Seguro que si te interesa la psicología sabes que esta rama de la ciencia y los que la practican a menudo se sirven de instrumentos o test para hacer evaluaciones. La evaluación puede tener muchos fines y a menudo van a ayudar al profesional a tomar una decisión: decisiones relativas al nivel de habilidad, decisiones de diagnóstico, decisiones de selección de los sujetos más capaces, decisiones de asignación a grupos, posicionamiento dentro de una jerarquía, orientación, detección rápida, etc.

Estas decisiones no siempre tienen la misma trascendencia ni usan como criterio solamente una fuente de información, pero muchas veces sí que tienen un peso preponderante y encaminan casi de manera determinante la decisión. 

Sin embargo, estas pruebas no suelen estar libres de problemas y más a menudo de lo habitual sus deficiencias son mayores que sus virtudes.
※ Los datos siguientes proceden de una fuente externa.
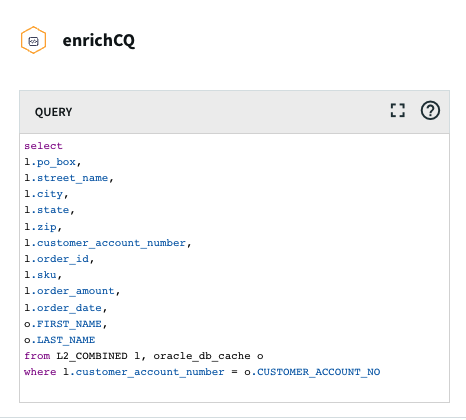Click the from L2_COMBINED clause line

pyautogui.click(x=144, y=356)
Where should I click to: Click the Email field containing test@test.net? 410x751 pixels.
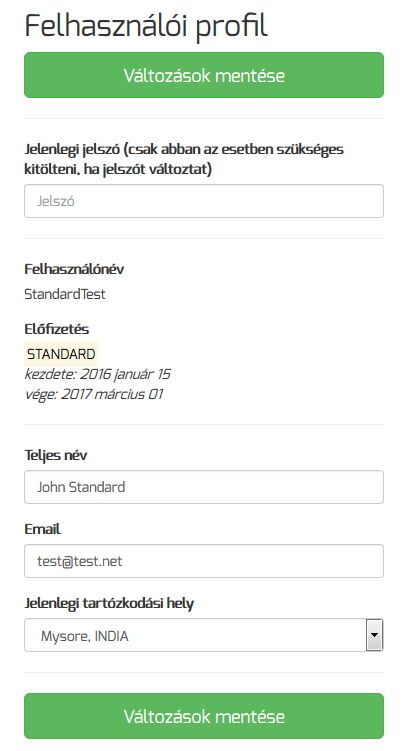(x=204, y=561)
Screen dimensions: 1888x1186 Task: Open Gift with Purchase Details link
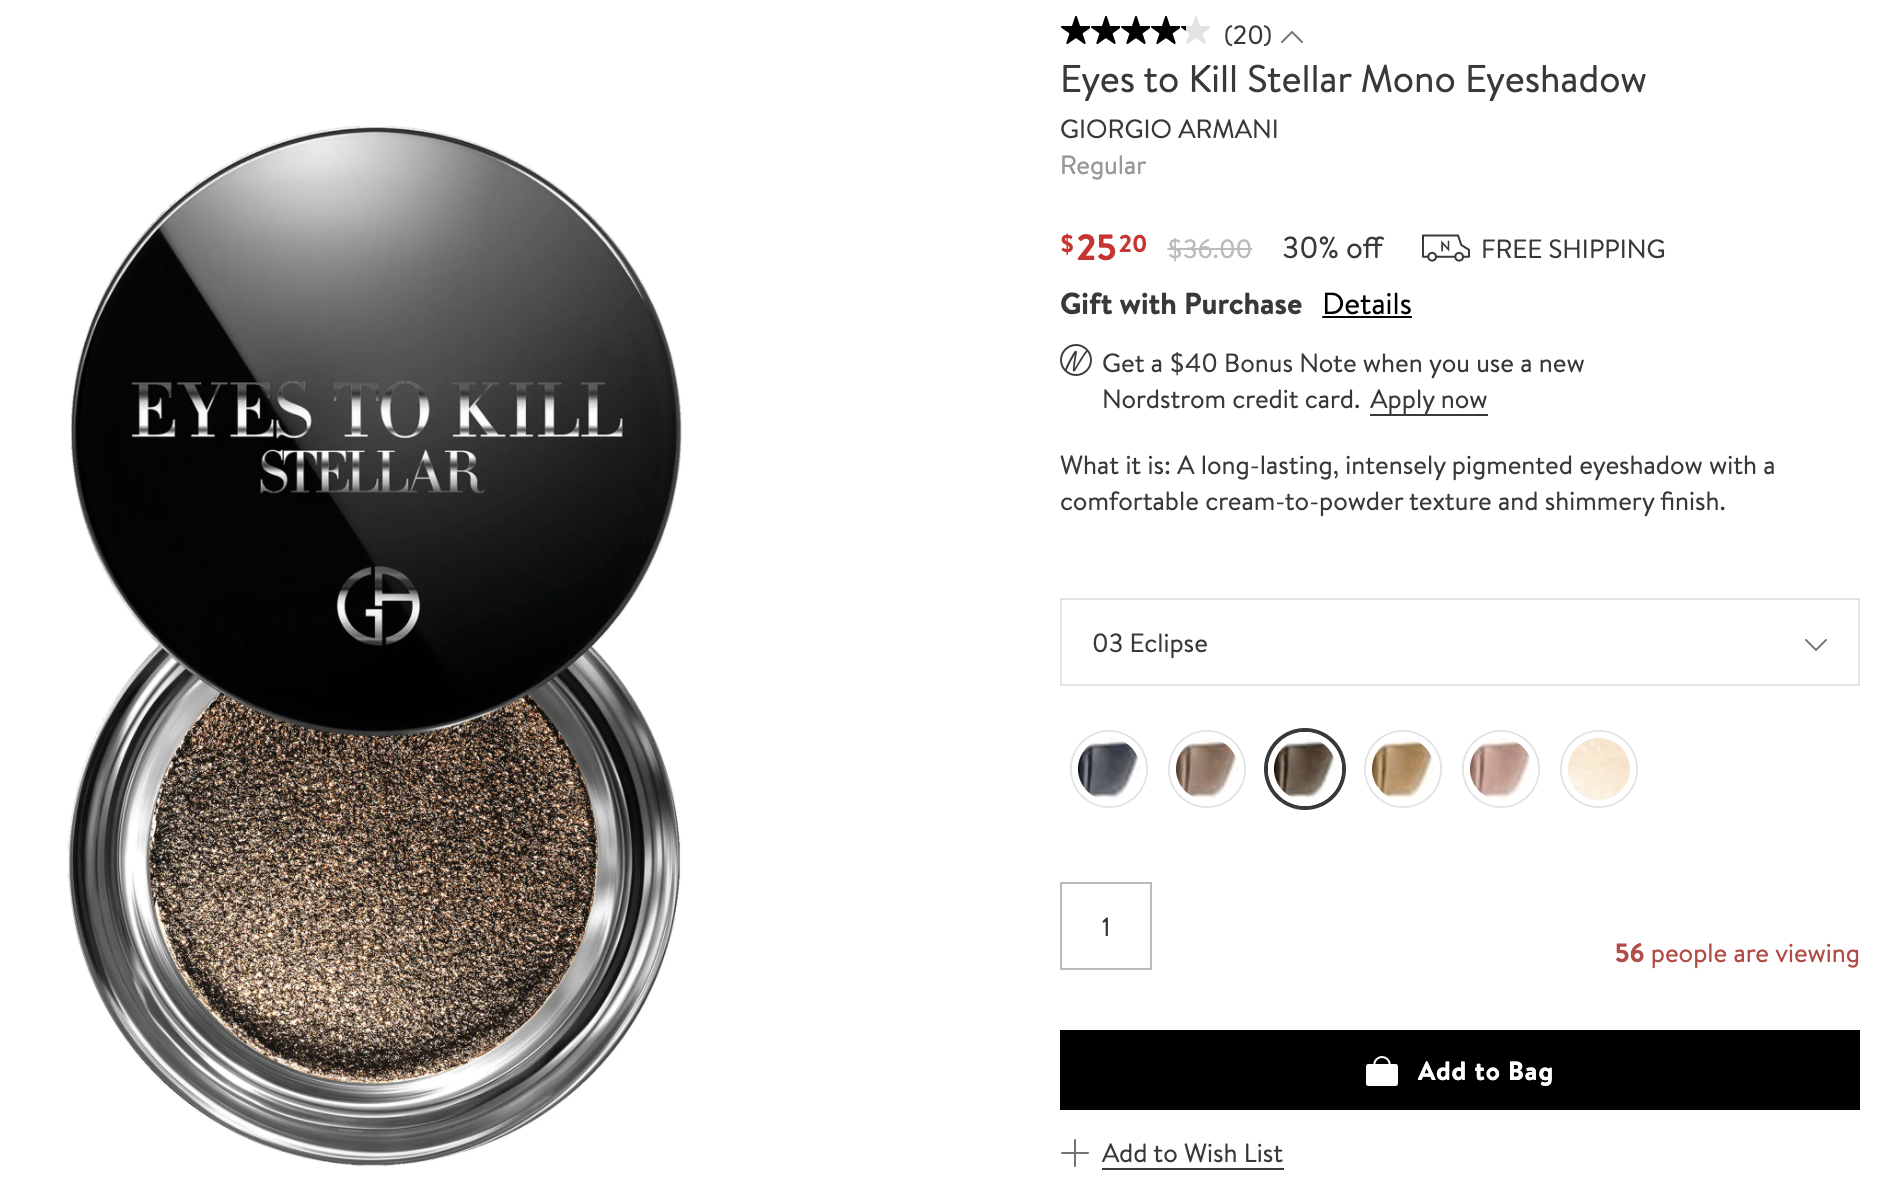click(x=1367, y=304)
Para no ser demasiado abstractos, vamos a centrarnos en un campo de tradición histórica y en el que los test y las teorías de medida han tenido un papel protagonista: la inteligencia. 

El primer problema que tiene un test de inteligencia es que no hay un acuerdo sobre lo que es: hay prácticamente tantas definiciones como expertos. Imaginaros que cada uno de nosotros tuviéramos un metro con cm de distinta longitud o peor, que habláramos de tamaño y alguien hablara en unidades de volumen, otra persona en unidades de área y otras en unidades de superficie y desconociéramos las relaciones que hay entre estas medidas. Pues la torre de babel. 
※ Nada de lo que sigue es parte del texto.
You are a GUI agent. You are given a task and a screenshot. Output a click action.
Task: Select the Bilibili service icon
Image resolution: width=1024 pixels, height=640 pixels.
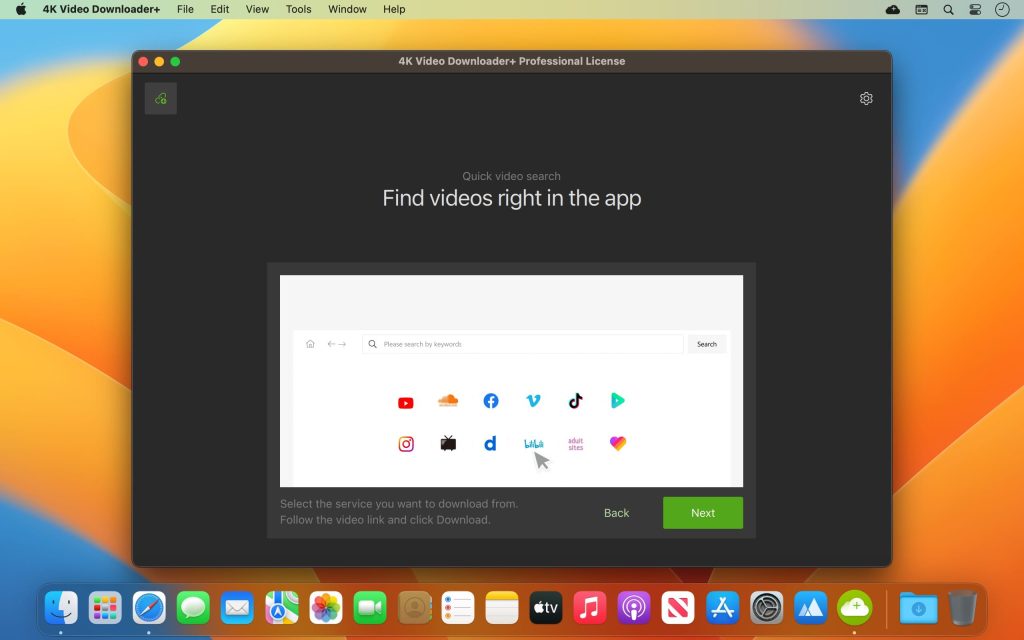click(533, 443)
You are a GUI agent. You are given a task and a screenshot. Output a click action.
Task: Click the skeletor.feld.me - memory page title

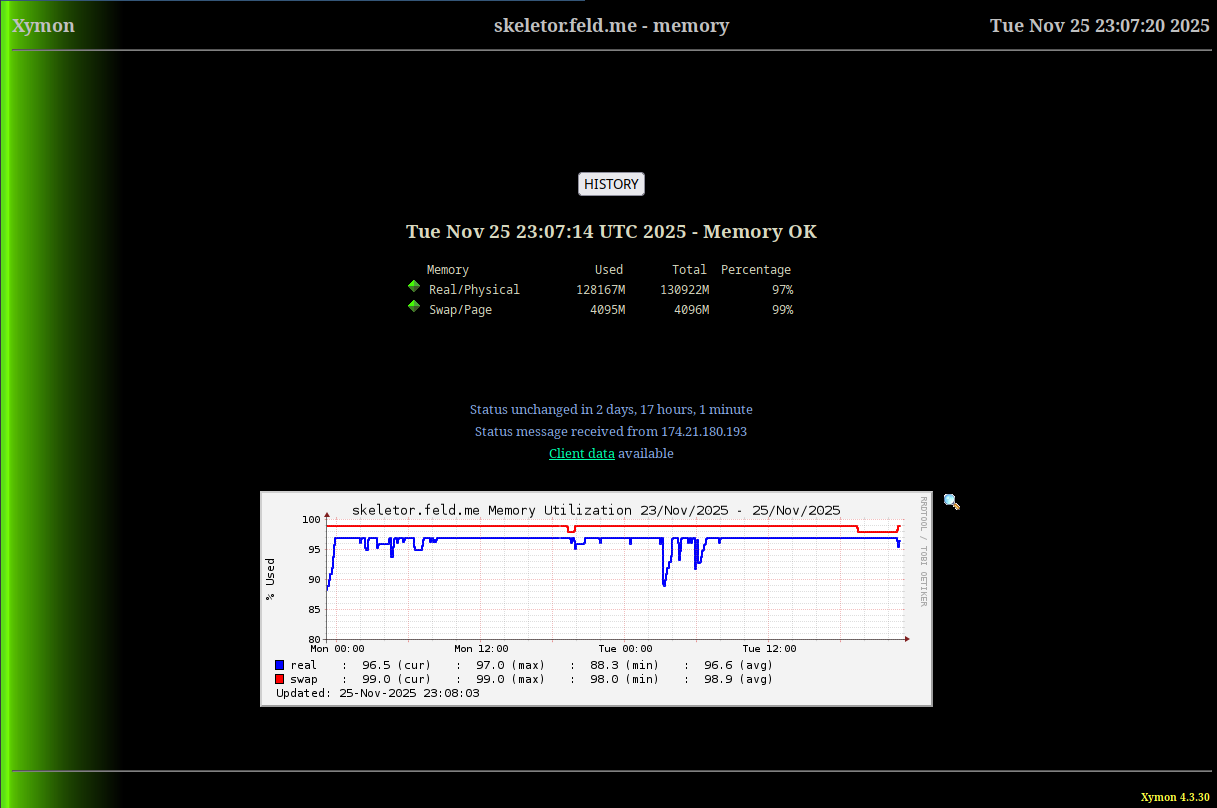click(x=611, y=26)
Por otro lado, para medir la inteligencia necesitamos un instrumento que relacione a las respuestas que recoge (conducta observable) con algún atributo de la inteligencia para poder situar a las personas y a los elementos que lo componen precisamente en el atributo que miden. Entonces, si cada test tiene una definición de inteligencia, cuando una persona lo completa y obtiene una puntuación se está situando en la definición de inteligencia de ese test y no de otro. 

Además de este problema, la medición de variables no observables, latentes o inferidas entraña muchos más problemas. Quizá otro de los más grandes y al que le dedicaremos más atención en próximos artículos es que el que atañe al error de medida. Imaginaros que tenemos un metro que tiene unidades de mm, esto hará que cuando demos una medida con este instrumento tenga como máximo un error de 1mm (y si somos finos y sabemos redondear medianamente 0,5 mm) sin embargo en psicología a los errores de medición se les atribuyen distribuciones de probabilidad que no se encuentran acotadas.
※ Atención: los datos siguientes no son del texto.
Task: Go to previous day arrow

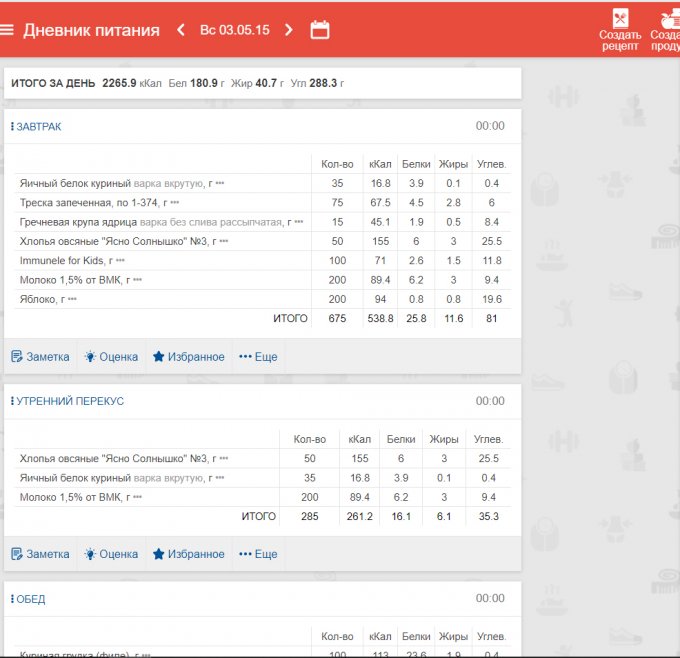Action: 181,30
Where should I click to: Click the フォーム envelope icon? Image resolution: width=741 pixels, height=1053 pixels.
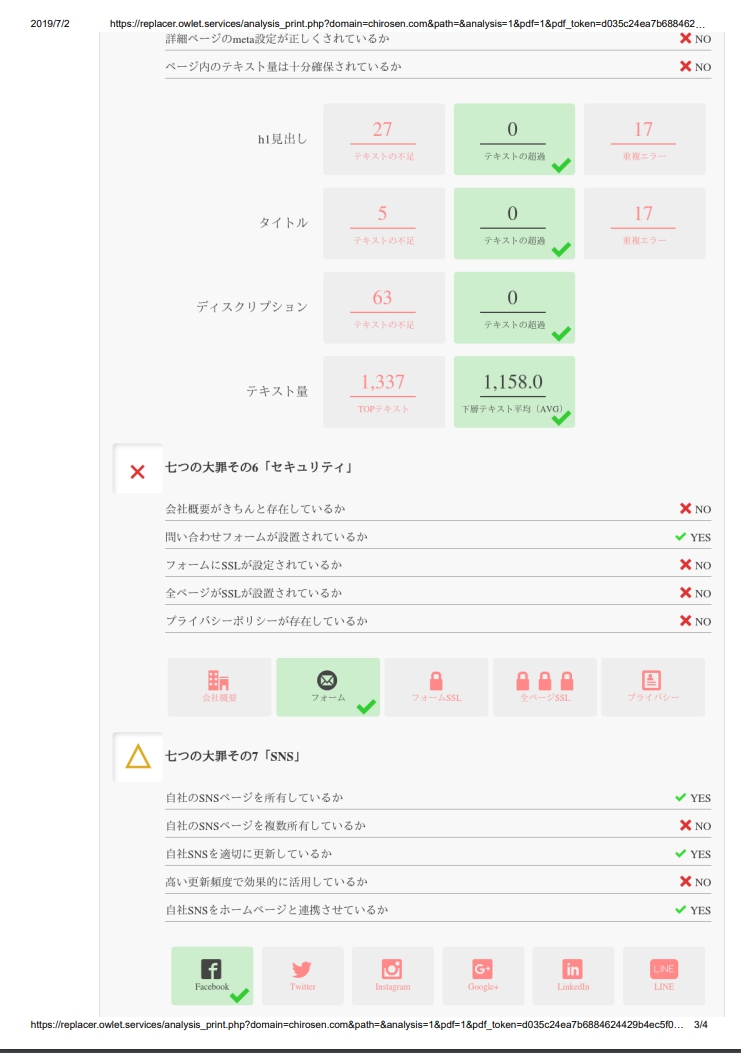[327, 680]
Así, si te dicen que tienes un Raven de 130, aunque la probabilidad sea muy baja sería posible que lo tuvieras de 150. Sí, y esto puede ser más bruto aún porque tu probabilidad de que sea 135 no es tan baja y puede que esto suponga que te quedes fuera de una beca o un puesto de trabajo o simplemente que considerar esto sea muy bueno para tu autoestima y no lo hagas porque te han dicho que tienes 130. 

P.D y Explicación del Título: El Raven es uno de los test más populares de inteligencia en el que la persona que lo responde debe encontrar la pieza faltante en una serie de figuras que se irán mostrando, aumentando paulatinamente el nivel de dificultad.